§ Input data:
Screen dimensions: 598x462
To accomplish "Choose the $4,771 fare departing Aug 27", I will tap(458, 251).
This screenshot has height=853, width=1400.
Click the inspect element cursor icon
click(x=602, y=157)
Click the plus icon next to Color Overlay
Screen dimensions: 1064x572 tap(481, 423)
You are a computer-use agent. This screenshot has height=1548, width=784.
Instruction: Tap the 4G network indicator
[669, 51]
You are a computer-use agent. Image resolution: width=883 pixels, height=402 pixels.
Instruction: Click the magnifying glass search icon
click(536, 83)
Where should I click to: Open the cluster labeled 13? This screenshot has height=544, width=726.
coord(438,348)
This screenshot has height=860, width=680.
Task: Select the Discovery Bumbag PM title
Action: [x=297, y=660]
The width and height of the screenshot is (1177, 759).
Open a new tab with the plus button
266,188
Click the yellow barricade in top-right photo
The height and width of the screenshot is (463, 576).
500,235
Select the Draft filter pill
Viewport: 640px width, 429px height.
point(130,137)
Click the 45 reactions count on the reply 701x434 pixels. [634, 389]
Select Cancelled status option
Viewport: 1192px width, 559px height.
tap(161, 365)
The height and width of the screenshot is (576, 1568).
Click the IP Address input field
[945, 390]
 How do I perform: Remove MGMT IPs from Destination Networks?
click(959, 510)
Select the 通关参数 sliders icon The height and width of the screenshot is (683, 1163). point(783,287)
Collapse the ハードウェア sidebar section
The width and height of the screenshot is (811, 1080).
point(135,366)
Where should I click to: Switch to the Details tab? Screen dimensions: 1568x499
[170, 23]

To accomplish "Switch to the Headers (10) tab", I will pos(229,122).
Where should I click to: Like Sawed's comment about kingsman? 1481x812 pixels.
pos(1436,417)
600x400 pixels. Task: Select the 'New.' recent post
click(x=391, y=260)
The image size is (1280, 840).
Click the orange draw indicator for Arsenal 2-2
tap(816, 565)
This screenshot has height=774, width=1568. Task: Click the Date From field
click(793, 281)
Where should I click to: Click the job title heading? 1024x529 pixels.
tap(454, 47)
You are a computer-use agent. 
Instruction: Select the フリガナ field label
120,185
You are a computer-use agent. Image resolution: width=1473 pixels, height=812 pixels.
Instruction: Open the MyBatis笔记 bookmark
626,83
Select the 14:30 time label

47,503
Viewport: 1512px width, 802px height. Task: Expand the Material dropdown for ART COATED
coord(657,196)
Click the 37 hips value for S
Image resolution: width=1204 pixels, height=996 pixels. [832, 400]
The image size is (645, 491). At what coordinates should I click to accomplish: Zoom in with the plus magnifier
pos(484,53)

§ Description of the task: Every line of the material above should be repeated exactly.

§ Written response:
Screen dimensions: 598x462
To accomplish "Choose the $4,771 fare departing Aug 27", I will tap(458, 251).
This screenshot has height=853, width=1400.
Click the inspect element cursor icon
click(x=602, y=157)
Click the plus icon next to Color Overlay
Screen dimensions: 1064x572 tap(481, 423)
You are a computer-use agent. This screenshot has height=1548, width=784.
Instruction: Tap the 4G network indicator
[669, 51]
You are a computer-use agent. Image resolution: width=883 pixels, height=402 pixels.
Instruction: Click the magnifying glass search icon
click(536, 83)
Where should I click to: Open the cluster labeled 13? This screenshot has height=544, width=726.
coord(438,348)
This screenshot has height=860, width=680.
Task: Select the Discovery Bumbag PM title
Action: [x=297, y=660]
The width and height of the screenshot is (1177, 759).
Open a new tab with the plus button
266,188
Click the yellow barricade in top-right photo
The height and width of the screenshot is (463, 576).
500,235
Select the Draft filter pill
Viewport: 640px width, 429px height.
point(130,137)
Click the 45 reactions count on the reply 701x434 pixels. [634, 389]
Select Cancelled status option
Viewport: 1192px width, 559px height.
tap(161, 365)
The height and width of the screenshot is (576, 1568).
Click the IP Address input field
[945, 390]
 How do I perform: Remove MGMT IPs from Destination Networks?
click(959, 510)
Select the 通关参数 sliders icon The height and width of the screenshot is (683, 1163). point(783,287)
Collapse the ハードウェア sidebar section
The width and height of the screenshot is (811, 1080).
point(135,366)
Where should I click to: Switch to the Details tab? Screen dimensions: 1568x499
[170, 23]

To accomplish "Switch to the Headers (10) tab", I will pos(229,122).
Where should I click to: Like Sawed's comment about kingsman? 1481x812 pixels.
pos(1436,417)
600x400 pixels. Task: Select the 'New.' recent post
click(x=391, y=260)
The image size is (1280, 840).
Click the orange draw indicator for Arsenal 2-2
tap(816, 565)
This screenshot has height=774, width=1568. Task: Click the Date From field
click(793, 281)
Where should I click to: Click the job title heading? 1024x529 pixels.
tap(454, 47)
You are a computer-use agent. 
Instruction: Select the フリガナ field label
120,185
You are a computer-use agent. Image resolution: width=1473 pixels, height=812 pixels.
Instruction: Open the MyBatis笔记 bookmark
626,83
Select the 14:30 time label

47,503
Viewport: 1512px width, 802px height. Task: Expand the Material dropdown for ART COATED
coord(657,196)
Click the 37 hips value for S
Image resolution: width=1204 pixels, height=996 pixels. [832, 400]
The image size is (645, 491). At what coordinates should I click to accomplish: Zoom in with the plus magnifier
pos(484,53)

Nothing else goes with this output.